Смешной эту полувнятную — но все же с диссидентским оттенком — бессмыслицу делает радость бунта. Восстав против тирании смысла, революционная речь сооружает баррикады, находя новое назначение прежним словам. Их скрепляет грамматика — и экстаз опьяневшего от свободы языка.
Своим любимым Ерофеев называл стихотворение Саши Черного, где есть такая строка: «Я люблю апельсины и все, что случайно рифмуется».
Камердинер Гончарова тоже любил стихи и тоже — за это:
«Если все понимать — так и читать не нужно: что тут занятного! То ли дело это:
Земли жиле-е-ц безвыходный —
Cтрада-а-нье,
Ему на ча-а-сть Cудьбы нас обрекли».
Понятно, почему Обломов ничего не читает. Об этом — в самом начале романа, где мы только знакомимся с героем. Квартира Обломова. Хозяин, естественно, лежит, но ему не дают покоя гости. Хуже всех литератор Пенкин: «Умоляю, прочтите одну вещь; готовится великолепная, можно сказать, поэма: «Любовь взяточника к падшей женщине». Обломов, который уже почти решился встать из постели, с облегчением падает на подушки: «Нет, Пенкин, я не стану читать». И дальше, потеряв интерес к разговору, Обломов, вырываясь из власти своего образа, с ужасом и жалостью думает о той писательской судьбе, которую выбрал его автор:
«Тратить мысль, душу, торговать умом и воображением, насиловать свою натуру. И все писать, как колесо, как машина: пиши завтра, пиши послезавтра; праздник придет, лето настанет — а он все пиши?»

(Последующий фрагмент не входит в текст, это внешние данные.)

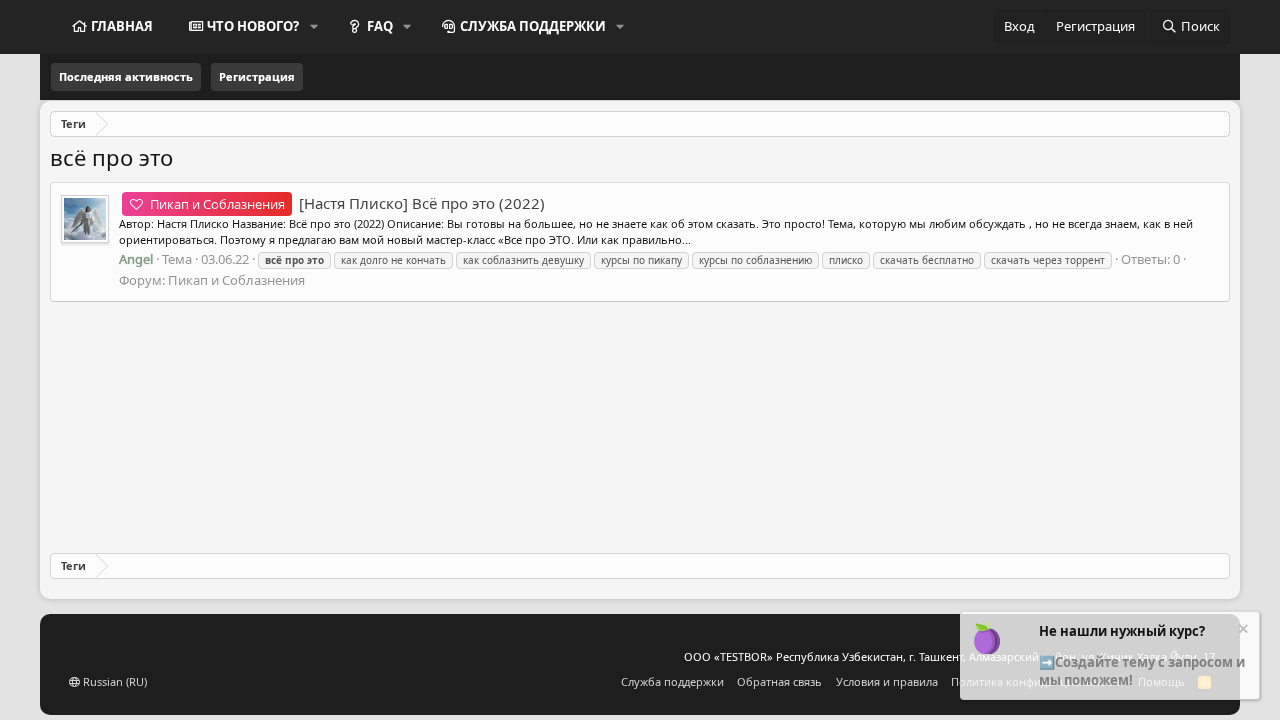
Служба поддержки (672, 681)
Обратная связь (779, 681)
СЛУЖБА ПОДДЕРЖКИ (533, 26)
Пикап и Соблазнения (236, 280)
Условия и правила (887, 681)
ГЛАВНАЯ (122, 26)
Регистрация (257, 76)
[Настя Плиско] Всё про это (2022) (347, 203)
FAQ (380, 26)
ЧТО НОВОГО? (253, 26)
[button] (314, 26)
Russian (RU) (113, 681)
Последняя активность (126, 76)
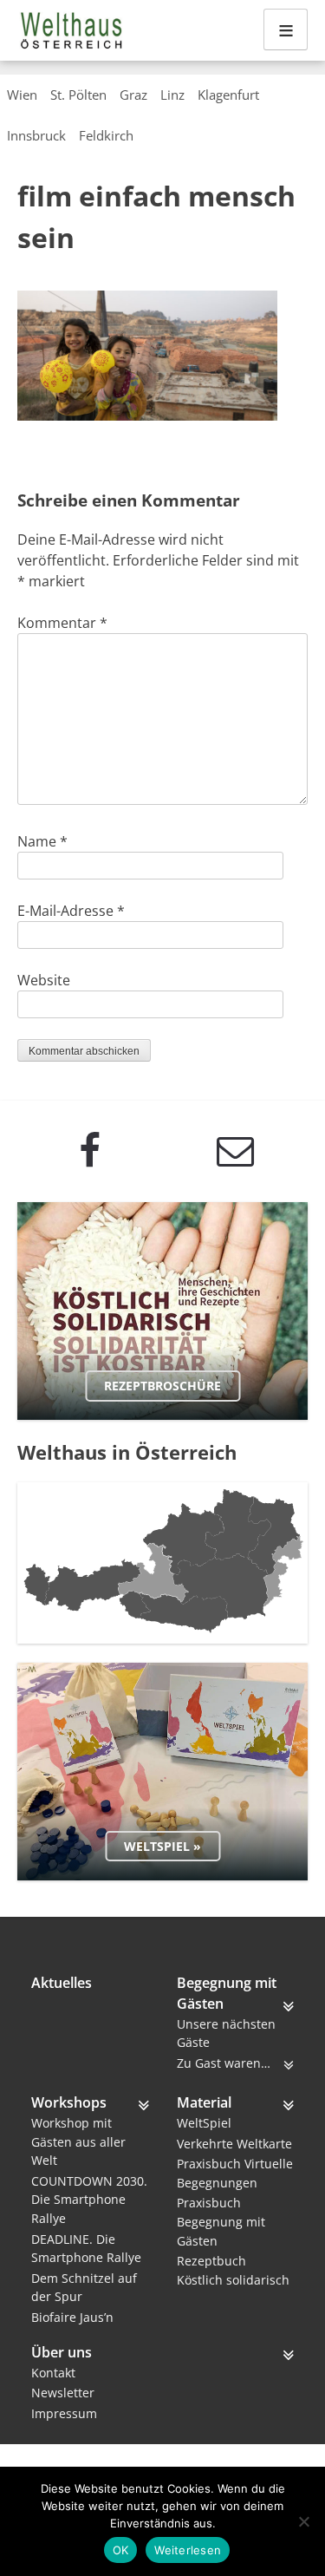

Внимательным читателем этого внутреннего монолога стал молодой Беккет, которого друзья еще до войны прозвали Обломовым. Беккет редко говорил, и делал лишь то, без чего нельзя обойтись, отчего его книги становились все тоньше, а реплики все острее. «Нет ничего смешнее горя», — говорят в его пьесе «Эндшпиль». В ней пережившие апокалипсический кошмар герои устали даже отчаиваться. Им остается лишь уповать на небеса.
Хамм. Помолимся.
(Молятся.)
Хамм. Ну?
Клов. Ничего.
Хамм. Вот подлец. Его же не существует!
Смешно — и страшно, настолько, что даже английская цензура потребовала вырезать слова про Бога — не те, что обидные, а те, где говорится, что Его нет. Понимая цену отчаяния, Беккет оставил еле заметную надежду. После атеистической реплики Хамма: «Его же не существует» — Клов отвечает поразительным образом: «Пока еще». Всякая теологическая концепция опирается на прошлое или вечное, но Беккет вводит богословие будущего времени — двумя словами. Дерзость их так велика, что она (сам видел) взрывает зал хохотом: смех выражает восторг от прыжка веры в сторону. Беккет возводит юмор в куб с помощью трех «не»: невольное, непредсказуемое, неизбежное.
Такие перлы чаще рождаются в диалоге. Юмор, как армянское радио, любит отвечать на вопросы. Я подозреваю, что он для того и существует, чтобы найти выход из положения, когда выхода нет. В этот тупик, писал Бергсон, великий теоретик юмора, нас заводит инерция жизни: «Смешным является машинальная косность там, где хотелось бы видеть живую гибкость человека». Поступая автоматически, мы садимся не на стул, а на пол. Нам смешон дух, подведенный телом. Хайдеггер, говорят, засмеялся всего однажды: когда на Юнгере лопнули штаны. Подражая машине, особенно такой, как компьютер, мы и мыслим машинально — считая, как она, что все на свете делится на два.